À partir des deux motifs que sont le rêve et le voyage qui animent cette légende, le nouveau spectacle de Simon Gauchet, La Grande Marée, fait le récit d’une série d’enquêtes qui nous plonge dans l’histoire de ce plan d’expédition vers l’Atlantide, dans les mythologies autour de l’engloutissement, enfin dans l’odyssée du processus de création du spectacle, celui même qui se déroule sous nos yeux.
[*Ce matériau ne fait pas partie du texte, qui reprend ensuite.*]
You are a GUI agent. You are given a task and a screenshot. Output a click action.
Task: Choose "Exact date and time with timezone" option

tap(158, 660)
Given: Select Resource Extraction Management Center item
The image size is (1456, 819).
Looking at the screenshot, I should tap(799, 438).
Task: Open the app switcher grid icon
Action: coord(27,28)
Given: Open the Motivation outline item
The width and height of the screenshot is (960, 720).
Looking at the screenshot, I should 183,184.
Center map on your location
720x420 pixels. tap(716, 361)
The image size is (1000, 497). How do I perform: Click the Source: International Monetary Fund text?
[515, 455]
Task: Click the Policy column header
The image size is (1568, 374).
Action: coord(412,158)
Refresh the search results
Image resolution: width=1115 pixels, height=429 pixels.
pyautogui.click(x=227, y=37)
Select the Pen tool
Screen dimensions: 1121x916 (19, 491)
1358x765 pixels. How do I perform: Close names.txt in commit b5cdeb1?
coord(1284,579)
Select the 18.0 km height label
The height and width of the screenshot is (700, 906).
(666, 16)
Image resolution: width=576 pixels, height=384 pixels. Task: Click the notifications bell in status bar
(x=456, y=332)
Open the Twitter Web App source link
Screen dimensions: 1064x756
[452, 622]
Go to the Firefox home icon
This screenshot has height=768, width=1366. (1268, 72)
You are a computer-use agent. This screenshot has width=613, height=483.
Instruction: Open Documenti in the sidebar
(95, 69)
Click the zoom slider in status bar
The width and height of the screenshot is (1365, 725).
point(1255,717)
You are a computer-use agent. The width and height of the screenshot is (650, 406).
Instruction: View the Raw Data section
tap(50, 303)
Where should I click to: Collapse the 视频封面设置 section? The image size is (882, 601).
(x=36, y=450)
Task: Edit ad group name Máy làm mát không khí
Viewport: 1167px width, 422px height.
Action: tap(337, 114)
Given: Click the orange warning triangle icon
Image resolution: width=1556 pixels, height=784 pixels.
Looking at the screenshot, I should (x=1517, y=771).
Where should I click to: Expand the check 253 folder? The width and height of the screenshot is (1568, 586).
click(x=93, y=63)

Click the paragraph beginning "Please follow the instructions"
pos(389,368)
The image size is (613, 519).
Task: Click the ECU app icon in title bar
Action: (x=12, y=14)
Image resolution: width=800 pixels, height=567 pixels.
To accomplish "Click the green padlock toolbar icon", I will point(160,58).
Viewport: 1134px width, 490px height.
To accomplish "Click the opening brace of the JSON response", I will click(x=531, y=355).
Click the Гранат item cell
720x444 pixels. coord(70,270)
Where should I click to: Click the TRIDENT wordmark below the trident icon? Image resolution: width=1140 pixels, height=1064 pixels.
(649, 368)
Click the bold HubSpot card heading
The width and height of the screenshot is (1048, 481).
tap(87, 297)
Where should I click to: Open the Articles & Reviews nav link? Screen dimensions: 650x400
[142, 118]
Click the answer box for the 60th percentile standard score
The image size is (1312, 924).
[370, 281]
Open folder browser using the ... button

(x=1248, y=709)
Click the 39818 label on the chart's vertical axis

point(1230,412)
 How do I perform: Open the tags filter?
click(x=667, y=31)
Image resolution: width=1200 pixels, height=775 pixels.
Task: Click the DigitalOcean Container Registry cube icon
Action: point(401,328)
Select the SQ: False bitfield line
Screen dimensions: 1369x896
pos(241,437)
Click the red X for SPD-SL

Ces différentes histoires viennent, à l’heure de ce que Bruno Latour a appelé le « nouveau régime climatique » et, avec lui, de la disparition d’un monde, interroger à nouveau frais nos rapports à la catastrophe, fantasmée ou vécue.

Quels rôles jouent nos récits, nos manières de raconter et de s’approprier nos vies, leurs désastres, leurs espoirs et leurs rêves, dans nos pouvoirs d’individuation, de création, et de fabriquant de mondes ? Ces récits peuvent-ils nous aider à recomposer de nouveaux milieux pour nos existences multiples, des milieux qui soient non assujettis à nos volontés d’expansion et encore moins livrés à nos pulsions morbides et destructives ? Ont-ils la force de nous accompagner dans les grands bouleversements auxquels nous sommes confrontés ?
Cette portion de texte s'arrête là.